▶ _Extracted records_:
- Opening Delimiter -

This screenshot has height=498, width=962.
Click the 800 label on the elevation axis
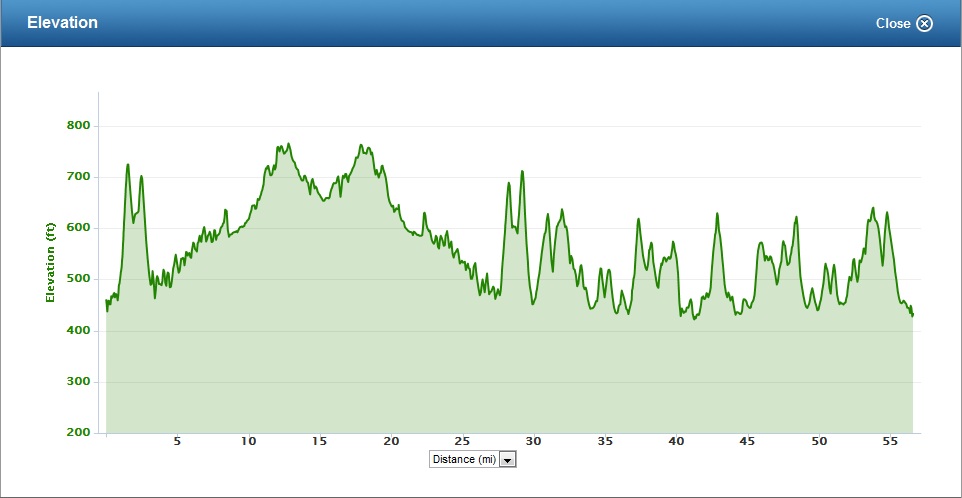click(79, 126)
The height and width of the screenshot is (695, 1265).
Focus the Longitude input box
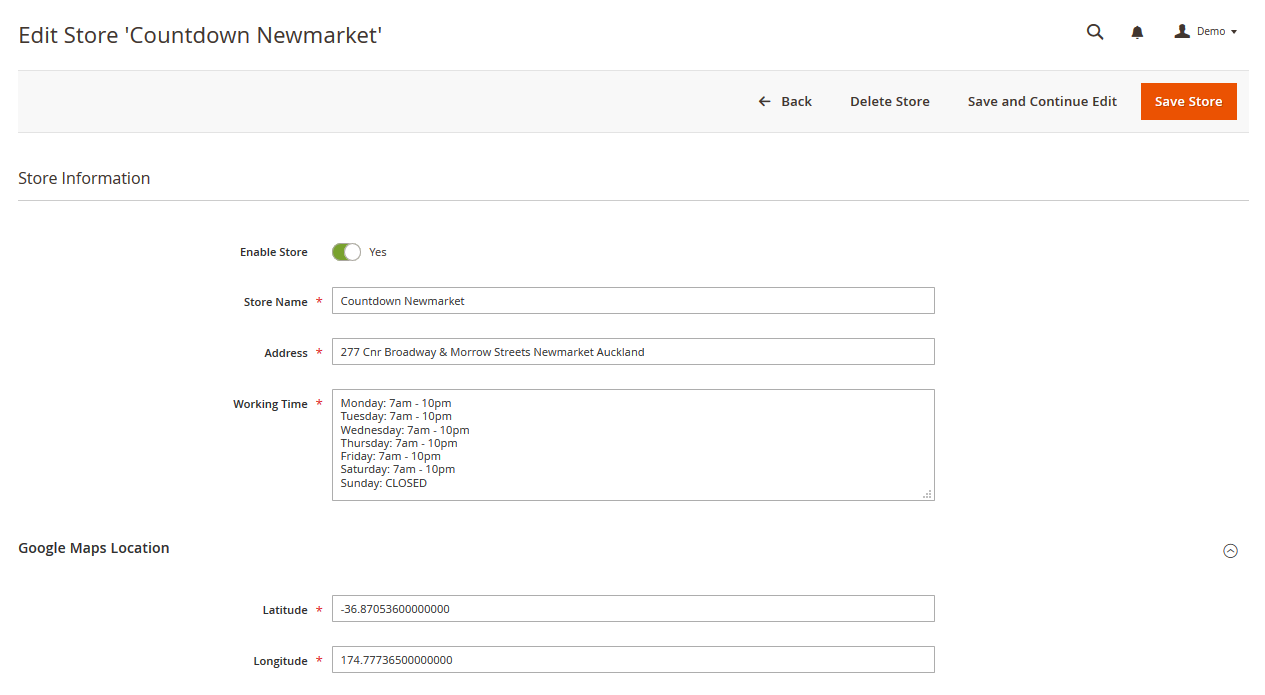point(633,660)
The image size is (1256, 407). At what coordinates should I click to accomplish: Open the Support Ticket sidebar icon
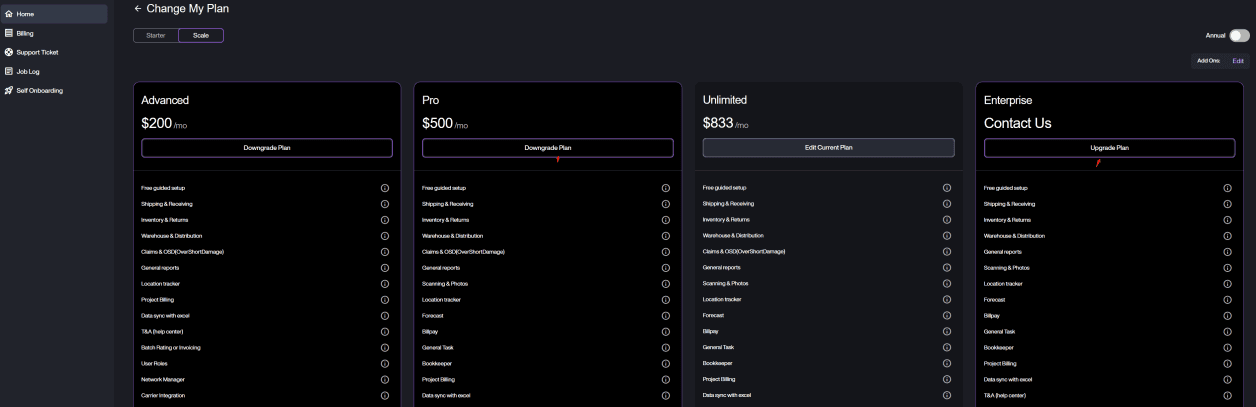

- Closing Delimiter -

▶ _Work item_: Every line of the data above should be quoted exactly. Omit the pictures.

▶ _Task solution_:
This screenshot has height=498, width=962.
Click the 800 label on the elevation axis
click(79, 126)
The height and width of the screenshot is (695, 1265).
Focus the Longitude input box
point(633,660)
The image size is (1256, 407). At what coordinates should I click to accomplish: Open the Support Ticket sidebar icon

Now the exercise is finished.